Reduction in non-performing loans

Presenting the budget to the Finance Committee, Kaplanis said the organisation is now in a significantly improved position compared with previous years.

Until recently, non-performing loans stood consistently at around €270 million annually. By February this figure had fallen to €254 million, or roughly €230 million when loans still classified as restructurings are excluded.

He added that government support schemes had contributed to this reduction, including the “Estia” housing support scheme and the “Rent-in-place-of-instalment” programme.

Over the past 26 months, the organisation has implemented 486 solutions for problematic loans with a total value of about €50 million, a figure Kaplanis said is double or even more than double the levels recorded in previous years.

In total, including loans managed by the organisation with government or state-entity funding, 1,557 cases worth €85.5 million have been processed.

Technological upgrade underway

Kaplanis also said the organisation is moving forward with a technological upgrade and the gradual separation of its systems from KEDIPES.

The first phase of the project has reached 43 percent completion and is expected to finish by mid-2026.

The corporation is also planning to develop electronic banking services, as well as introduce customer services such as payment cards and ATMs.

Responding to reports of delays in processing loan applications, Kaplanis said the issue has been resolved.

“When a complete application is submitted with all the required documents, the approval and implementation of a loan can now be completed within one to two months,” he said.

He added that the organisation offers housing loans with an interest rate of 3.25 percent, which he described as among the lowest on the market.
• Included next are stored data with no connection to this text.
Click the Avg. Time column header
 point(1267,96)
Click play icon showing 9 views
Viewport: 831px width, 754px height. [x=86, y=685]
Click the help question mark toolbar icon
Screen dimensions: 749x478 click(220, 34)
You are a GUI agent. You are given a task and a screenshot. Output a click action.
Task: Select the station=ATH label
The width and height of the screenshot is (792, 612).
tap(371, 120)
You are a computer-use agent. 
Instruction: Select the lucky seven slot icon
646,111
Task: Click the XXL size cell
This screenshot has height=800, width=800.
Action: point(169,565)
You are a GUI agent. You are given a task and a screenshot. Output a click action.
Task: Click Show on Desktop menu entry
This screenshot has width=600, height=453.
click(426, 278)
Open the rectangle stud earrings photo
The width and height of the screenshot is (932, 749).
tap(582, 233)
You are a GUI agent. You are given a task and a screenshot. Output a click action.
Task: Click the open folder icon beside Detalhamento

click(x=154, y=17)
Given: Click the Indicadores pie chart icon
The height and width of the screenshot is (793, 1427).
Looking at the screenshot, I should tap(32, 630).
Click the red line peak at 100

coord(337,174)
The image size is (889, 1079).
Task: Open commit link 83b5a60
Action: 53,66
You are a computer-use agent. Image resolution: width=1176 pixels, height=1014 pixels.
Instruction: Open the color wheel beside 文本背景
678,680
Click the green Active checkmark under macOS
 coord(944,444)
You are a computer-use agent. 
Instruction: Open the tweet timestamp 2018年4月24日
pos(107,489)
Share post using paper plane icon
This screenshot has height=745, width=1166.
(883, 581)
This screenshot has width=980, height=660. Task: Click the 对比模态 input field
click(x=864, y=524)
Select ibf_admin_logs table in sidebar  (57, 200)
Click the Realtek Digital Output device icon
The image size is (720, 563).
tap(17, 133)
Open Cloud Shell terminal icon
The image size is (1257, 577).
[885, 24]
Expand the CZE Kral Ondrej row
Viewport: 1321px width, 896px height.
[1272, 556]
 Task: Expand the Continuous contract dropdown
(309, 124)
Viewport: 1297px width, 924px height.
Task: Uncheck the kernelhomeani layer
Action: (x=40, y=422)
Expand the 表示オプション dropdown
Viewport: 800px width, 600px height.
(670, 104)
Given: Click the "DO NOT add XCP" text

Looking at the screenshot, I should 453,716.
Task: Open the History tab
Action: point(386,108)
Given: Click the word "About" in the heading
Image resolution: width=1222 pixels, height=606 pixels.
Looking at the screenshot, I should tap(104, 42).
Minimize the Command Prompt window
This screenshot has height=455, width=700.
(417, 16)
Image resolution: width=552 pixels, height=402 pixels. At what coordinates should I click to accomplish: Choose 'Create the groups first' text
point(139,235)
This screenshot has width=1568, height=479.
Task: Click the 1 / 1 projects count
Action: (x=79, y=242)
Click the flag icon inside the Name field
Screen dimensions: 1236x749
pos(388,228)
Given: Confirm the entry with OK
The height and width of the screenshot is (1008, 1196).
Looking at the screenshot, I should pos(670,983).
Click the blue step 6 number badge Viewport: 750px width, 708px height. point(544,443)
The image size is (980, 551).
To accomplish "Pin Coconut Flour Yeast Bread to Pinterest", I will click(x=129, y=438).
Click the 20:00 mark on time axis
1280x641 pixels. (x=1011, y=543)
Unlike commercial banks, the corporation applies annual compounding and a single announced rate.

Parliamentary reactions

During the committee session, Christiana Erotokritou said the Democratic Party (DIKO) is particularly interested in expanding the organisation’s activities to strengthen its role in meeting society’s financing needs. She said the corporation’s progress in recent years has been positive and that public confidence should grow in the idea that state organisations can remain financially sound while operating for the benefit of citizens.

Savvia Orfanidou of the Democratic Rally (DISY) congratulated the management and staff for their efforts to assist citizens who struggle to secure financing from other sources. Meanwhile, Andreas Kafkalias of AKEL argued that the data presented confirm the absence of a comprehensive strategic plan to address the housing crisis. He said that during a prolonged period in which “the right to housing is turning into a privilege and a luxury for a few”, stronger political intervention is required.

Kafkalias added that the Housing Finance Corporation no longer fully serves the purpose for which it was established, namely the prioritised provision of affordable housing loans. At the same time, he argued that the organisation no longer functions as a pillar of support for low- and middle-income households, claiming that decisions taken in recent years have effectively turned it into another bank.

For his part, Alekos Tryfonidis of Democratic Alignment (DIPA) said the organisation’s role remains particularly important, especially at a time when housing costs represent one of the most serious problems facing Cypriot society. He stressed the need for continued support for the organisation so that it can maintain its social role by providing loans to low- and middle-income households. Tryfonidis also noted that the organisation’s overall position appears improved compared with last year, with progress in staffing, management of problematic loans and technological upgrades.